Originally Posted by
DannoXYZ
Quick glance through ingredients shows:
Elmer's No-Wrinkle Rubber Cement
>70% Heptane
20-25% natural latex rubber
1-5% Isopropol alcohol
Rema Vulcanizing Fluid
60-95% Naphtha, petroleum, hydrotreated light
1-2.5% N-Ethylcyclohexylamine
other brands also contains: acetone, heptane, trichlorethylene, zinc-dibutyl dithiocarbamate/dibutylamine
Now we can see that the office-stationary "rubber cement" is clearly of different composition than "vulcanizing fluid" regardless of how it's labeled. Leave a bottle of rubber-cement open and you end up with a ball of rubber about 25% the size of the container. Leave a bottle of vulcanizing fluid open and it evaporates to nothing; very different stuff. The N-Ethylcyclohexylamine is a vulcanizing accelerator/catalyst which speeds up vulcanizing enough to occur at room-temperature (heat does the same thing). Ever see "RTV" on various rubber-sealants like caulk? The red uncured rubber on the patches provides the sulfur and in the old days with skinwall tyres, you can see a brown circle appearing on your tyre if you install the patched tube right away. This is caused by the release of various gases during the curing process.
A lot has changed in the past 20-30 years. Just because there was only one way to vulcanize rubber 30-years ago, doesn't mean that technology hasn't improved. Look at how materials technology has improved in frame materials, and how mechanical engineering designs created index shifting. Auto and computer technology has improved significantly in the past 30-years.
In the end, it's not an all-or-nothing, black & white, yes/no issue on patches. It comes down to a shades-of-grey on how well various compounds holds a patch to a tube. I'll do a demo video of "rubber cement" versus "vulcanizing fluid" after 24-hrs curing and show how easy or difficult it is to pull off a patch using both these products.
Not to muddy the water, although the presence of a cycloamine would suggest that the chemical was there as a vulcanization initiator, n-ethylcyclohexylamine is typically not specifically mentioned as such, but is usually cited as a herbicide intermediate.

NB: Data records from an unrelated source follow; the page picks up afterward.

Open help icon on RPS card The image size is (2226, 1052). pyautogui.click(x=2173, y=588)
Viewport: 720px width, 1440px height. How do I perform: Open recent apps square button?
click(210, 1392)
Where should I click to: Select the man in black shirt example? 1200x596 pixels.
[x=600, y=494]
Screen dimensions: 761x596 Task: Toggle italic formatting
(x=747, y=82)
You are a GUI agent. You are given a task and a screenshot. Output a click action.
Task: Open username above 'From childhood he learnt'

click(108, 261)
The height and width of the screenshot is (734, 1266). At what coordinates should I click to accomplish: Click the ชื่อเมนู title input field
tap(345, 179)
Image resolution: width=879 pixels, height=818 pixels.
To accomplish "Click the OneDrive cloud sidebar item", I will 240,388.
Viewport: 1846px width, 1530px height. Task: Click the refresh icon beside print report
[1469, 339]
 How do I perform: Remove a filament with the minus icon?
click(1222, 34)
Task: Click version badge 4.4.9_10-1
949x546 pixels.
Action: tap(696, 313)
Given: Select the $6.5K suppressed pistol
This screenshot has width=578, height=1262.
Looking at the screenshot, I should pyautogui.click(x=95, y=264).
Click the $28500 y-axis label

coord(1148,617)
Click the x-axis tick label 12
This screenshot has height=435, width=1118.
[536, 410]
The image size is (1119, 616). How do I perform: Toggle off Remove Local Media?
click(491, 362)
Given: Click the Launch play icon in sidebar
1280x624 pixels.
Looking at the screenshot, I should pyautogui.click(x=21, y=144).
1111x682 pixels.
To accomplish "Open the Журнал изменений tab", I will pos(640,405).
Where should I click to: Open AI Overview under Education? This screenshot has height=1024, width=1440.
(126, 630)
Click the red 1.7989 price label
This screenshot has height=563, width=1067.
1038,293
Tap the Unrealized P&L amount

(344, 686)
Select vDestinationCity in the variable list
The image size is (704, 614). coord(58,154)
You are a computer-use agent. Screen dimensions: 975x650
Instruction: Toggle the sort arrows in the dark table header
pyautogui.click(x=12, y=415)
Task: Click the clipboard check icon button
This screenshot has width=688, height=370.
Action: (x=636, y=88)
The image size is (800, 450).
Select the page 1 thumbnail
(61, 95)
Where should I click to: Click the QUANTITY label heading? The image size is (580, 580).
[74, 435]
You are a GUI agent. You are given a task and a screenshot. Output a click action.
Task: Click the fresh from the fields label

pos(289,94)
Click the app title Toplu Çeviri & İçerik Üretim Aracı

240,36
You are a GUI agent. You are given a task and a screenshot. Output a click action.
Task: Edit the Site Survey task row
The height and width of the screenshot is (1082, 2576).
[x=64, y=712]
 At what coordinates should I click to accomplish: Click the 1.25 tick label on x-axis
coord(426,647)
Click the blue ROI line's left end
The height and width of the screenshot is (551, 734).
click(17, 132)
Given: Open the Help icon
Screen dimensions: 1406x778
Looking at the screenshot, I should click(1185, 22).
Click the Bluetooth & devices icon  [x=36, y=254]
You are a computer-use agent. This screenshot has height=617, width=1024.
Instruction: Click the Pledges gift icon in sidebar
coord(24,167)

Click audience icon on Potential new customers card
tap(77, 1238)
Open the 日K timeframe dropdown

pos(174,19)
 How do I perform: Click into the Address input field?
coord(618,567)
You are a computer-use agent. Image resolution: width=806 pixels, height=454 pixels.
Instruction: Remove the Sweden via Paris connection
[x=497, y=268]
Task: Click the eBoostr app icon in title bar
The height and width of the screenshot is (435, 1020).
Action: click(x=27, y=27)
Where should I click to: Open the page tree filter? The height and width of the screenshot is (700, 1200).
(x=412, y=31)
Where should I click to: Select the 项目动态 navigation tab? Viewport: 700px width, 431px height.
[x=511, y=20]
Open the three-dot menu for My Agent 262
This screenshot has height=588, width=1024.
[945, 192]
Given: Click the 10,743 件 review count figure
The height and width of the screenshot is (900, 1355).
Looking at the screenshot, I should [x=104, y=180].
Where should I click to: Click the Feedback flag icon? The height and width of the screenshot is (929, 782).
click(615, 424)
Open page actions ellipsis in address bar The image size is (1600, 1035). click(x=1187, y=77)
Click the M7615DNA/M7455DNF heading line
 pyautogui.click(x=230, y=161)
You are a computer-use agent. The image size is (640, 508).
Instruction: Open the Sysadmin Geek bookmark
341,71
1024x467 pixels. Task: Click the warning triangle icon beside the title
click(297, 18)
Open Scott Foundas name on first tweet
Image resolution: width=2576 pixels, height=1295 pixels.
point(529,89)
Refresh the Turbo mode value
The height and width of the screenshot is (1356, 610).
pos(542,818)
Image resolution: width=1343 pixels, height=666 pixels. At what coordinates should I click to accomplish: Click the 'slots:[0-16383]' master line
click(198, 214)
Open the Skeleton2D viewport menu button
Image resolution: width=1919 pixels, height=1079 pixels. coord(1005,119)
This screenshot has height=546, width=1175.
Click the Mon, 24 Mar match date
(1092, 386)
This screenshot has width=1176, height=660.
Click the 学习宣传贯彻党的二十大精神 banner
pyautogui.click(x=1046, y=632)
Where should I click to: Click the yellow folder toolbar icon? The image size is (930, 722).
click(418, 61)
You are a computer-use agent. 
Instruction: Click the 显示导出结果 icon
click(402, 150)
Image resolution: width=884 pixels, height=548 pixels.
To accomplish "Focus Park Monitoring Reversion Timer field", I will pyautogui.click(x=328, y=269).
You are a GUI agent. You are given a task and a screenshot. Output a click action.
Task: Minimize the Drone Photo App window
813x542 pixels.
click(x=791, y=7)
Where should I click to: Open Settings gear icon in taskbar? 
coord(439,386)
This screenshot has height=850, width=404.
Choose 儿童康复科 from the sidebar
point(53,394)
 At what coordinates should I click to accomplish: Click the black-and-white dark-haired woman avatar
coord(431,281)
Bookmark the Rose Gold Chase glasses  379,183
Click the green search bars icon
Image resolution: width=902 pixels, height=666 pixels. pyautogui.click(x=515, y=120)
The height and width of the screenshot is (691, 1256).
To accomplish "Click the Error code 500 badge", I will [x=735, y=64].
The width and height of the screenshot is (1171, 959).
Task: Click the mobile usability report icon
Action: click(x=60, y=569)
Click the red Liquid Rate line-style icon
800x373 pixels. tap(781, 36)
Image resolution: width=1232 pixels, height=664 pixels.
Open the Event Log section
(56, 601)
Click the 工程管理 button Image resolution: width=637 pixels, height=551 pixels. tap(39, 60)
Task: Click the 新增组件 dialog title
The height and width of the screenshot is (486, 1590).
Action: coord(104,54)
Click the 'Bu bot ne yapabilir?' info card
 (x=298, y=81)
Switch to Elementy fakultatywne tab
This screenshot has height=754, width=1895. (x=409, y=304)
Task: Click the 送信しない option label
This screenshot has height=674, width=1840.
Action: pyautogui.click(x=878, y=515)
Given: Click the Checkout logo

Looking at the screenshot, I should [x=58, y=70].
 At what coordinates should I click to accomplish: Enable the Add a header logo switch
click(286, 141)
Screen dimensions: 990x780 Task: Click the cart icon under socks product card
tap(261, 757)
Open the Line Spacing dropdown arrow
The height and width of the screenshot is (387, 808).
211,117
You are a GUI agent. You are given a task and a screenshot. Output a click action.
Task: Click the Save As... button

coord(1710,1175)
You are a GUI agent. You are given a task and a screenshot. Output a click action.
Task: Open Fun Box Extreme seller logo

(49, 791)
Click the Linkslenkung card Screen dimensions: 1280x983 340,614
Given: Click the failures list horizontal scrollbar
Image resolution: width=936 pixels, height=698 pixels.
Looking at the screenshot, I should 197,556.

I agree that the compositions of the vulcanizing fluid and the rubber cement are different in that one lacks the rubber latex. This suggests different modes of action. As you have stated, the question still remains - what is the efficacy of the vulcanizing fluid versus a high quality rubber cement? How effective is the vulcanization initiator in the absence of high pressure and heat? Are they actually roughly equivalent? As you suggest, the only way to settle the matter would be a side-by-side comparison. Really, to eliminate bias you would want to conduct it as a replicated, double-blind sort of study.